This stew, a product of Mexico’s cattle ranches, originally utilized just about any part of the cow that was available, including the udders. It is a simple, tasty one-pot meal that reflects the lifestyle of the hard-working vaqueros, who often had to prepare their meals over a campfire.
- 3 1/2 lbs. beef chuck, cut into 1″ cubes
- 3 tablespoons achiote paste, dissolved in 1 cup water
- 1 cup rice
- 4 ounces fideos or thin noodles
- 1 lb. chayotes, cut into cubes
- 1 lb. zucchini or crookneck squash, cut into cubes
- 1 bunch spinach, washed and chopped
- 1 medium white onion, chopped
- 1 bunch cilantro, chopped
- 5-6 güero or largo chiles in vinaigrette (available canned)

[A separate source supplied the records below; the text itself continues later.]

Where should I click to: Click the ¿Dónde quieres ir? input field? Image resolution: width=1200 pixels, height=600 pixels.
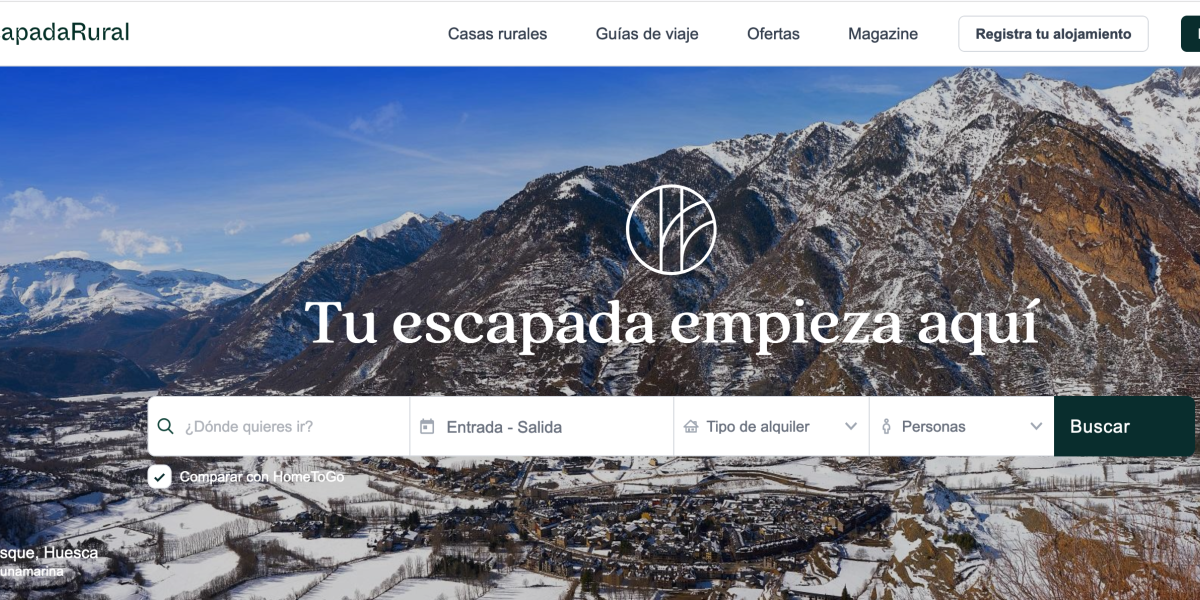click(x=279, y=427)
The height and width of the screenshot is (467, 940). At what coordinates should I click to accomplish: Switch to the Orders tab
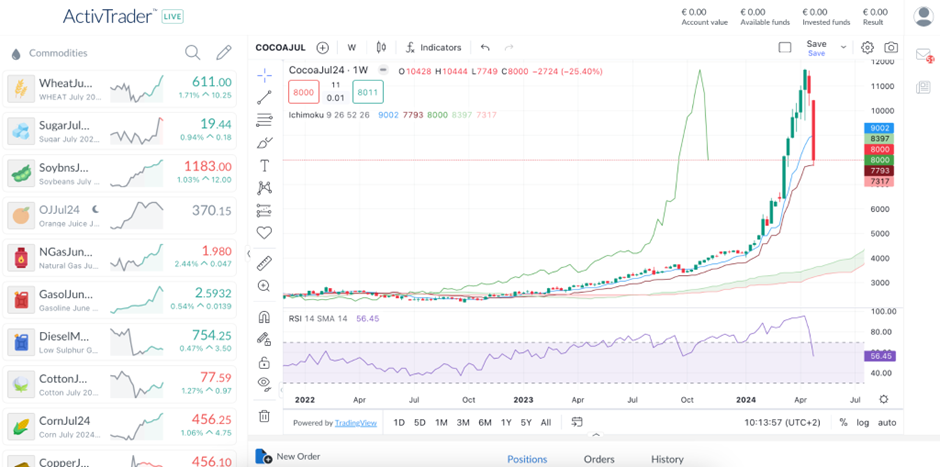pyautogui.click(x=599, y=459)
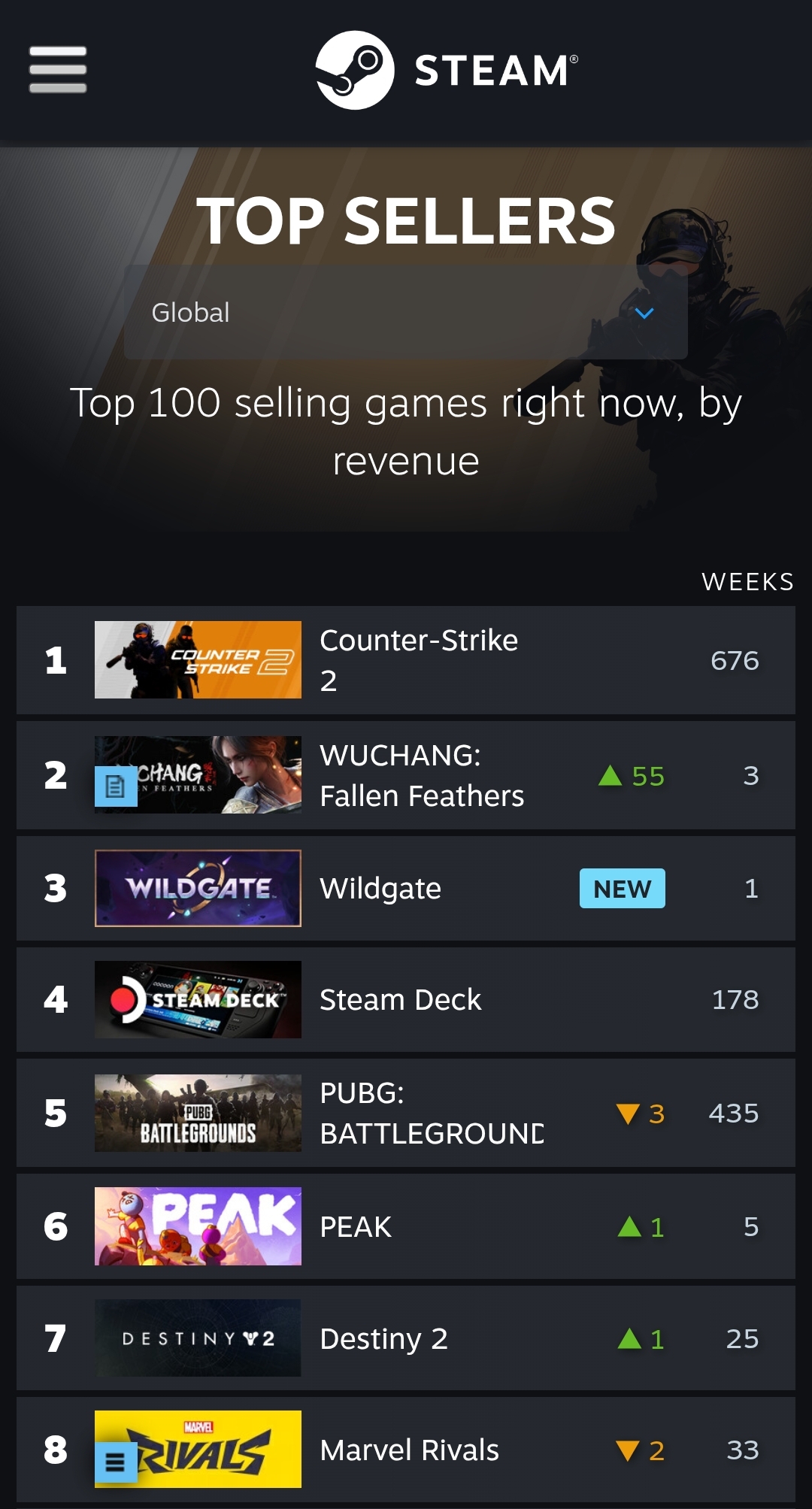Click the green up arrow beside 55
The width and height of the screenshot is (812, 1509).
(610, 775)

- Salt or powdered beef bouillon to taste
Place the meat in a large stockpot with 2 1/2 quarts water to cover.
Bring the meat to a boil, skim off any foam, and add the achiote dissolved in water.

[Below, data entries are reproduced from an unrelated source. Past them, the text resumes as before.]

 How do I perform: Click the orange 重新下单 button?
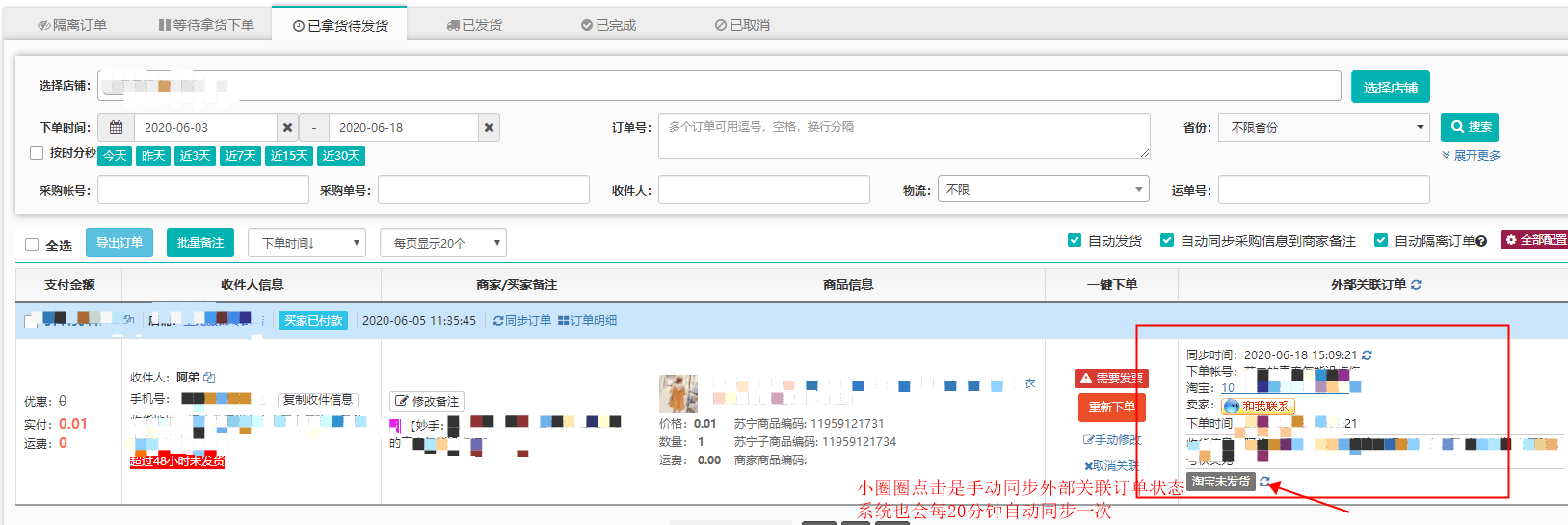pyautogui.click(x=1111, y=407)
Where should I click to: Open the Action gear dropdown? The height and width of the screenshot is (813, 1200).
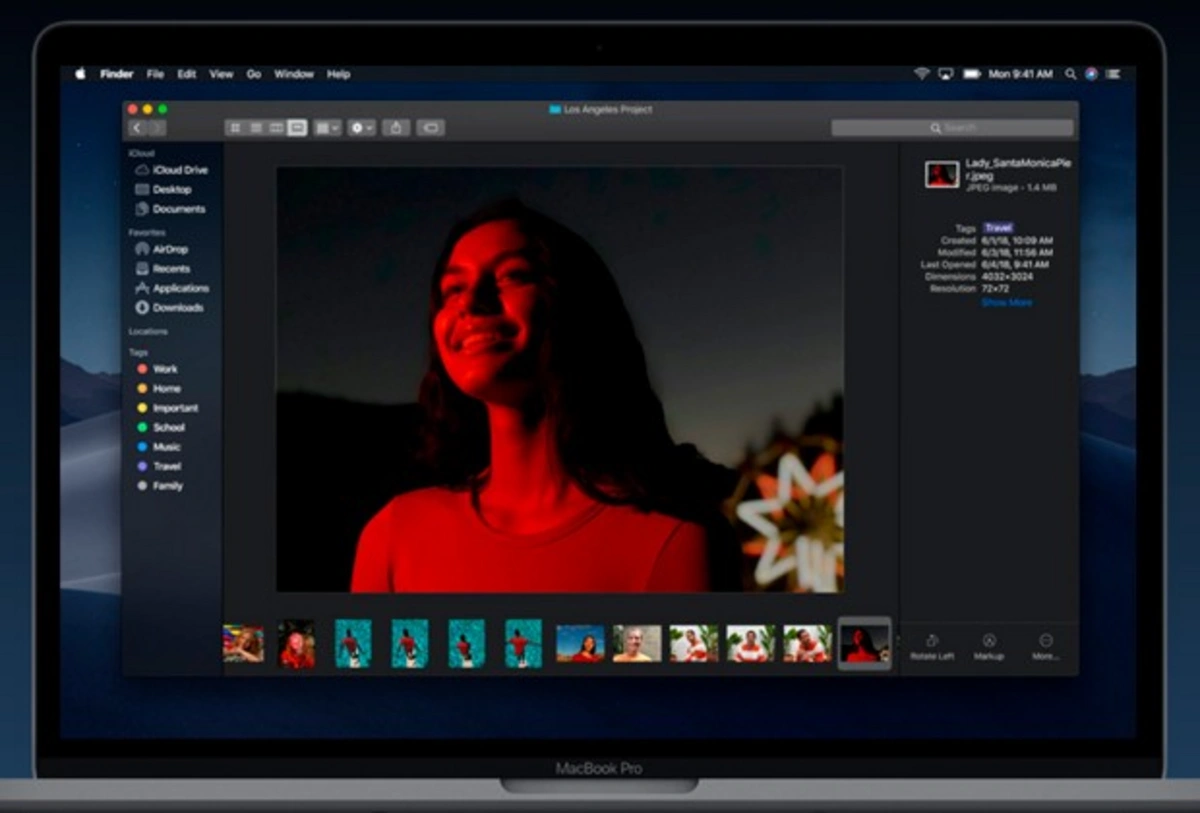[362, 128]
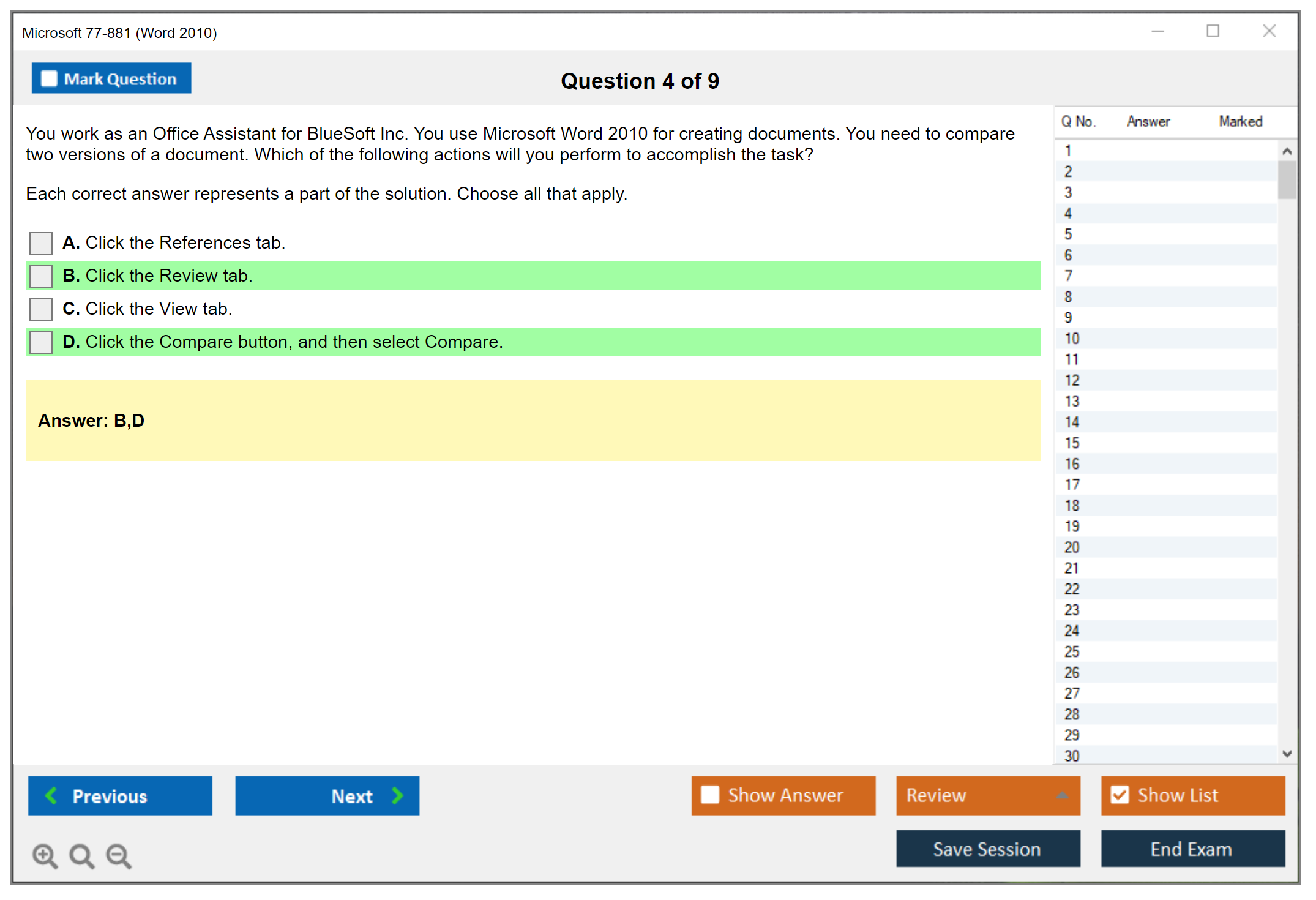Disable the Show List checkbox

pyautogui.click(x=1120, y=795)
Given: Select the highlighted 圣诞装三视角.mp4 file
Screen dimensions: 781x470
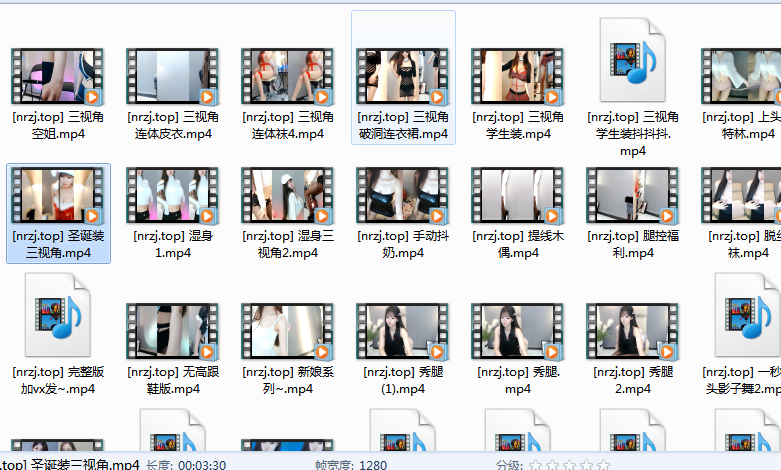Looking at the screenshot, I should (57, 195).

Cook until the meat is tender, then add the rice, noodles and vegetables and cook another 20 minutes or until the rice is done.
Meanwhile, arrange the onion, cilantro and chiles on a platter, so that each diner may add condiments to taste.
Add salt or beef bouillon to the stew according to taste.
Serve in deep bowls, or serve the broth first, with rice and noodles, followed by the meat and vegetables.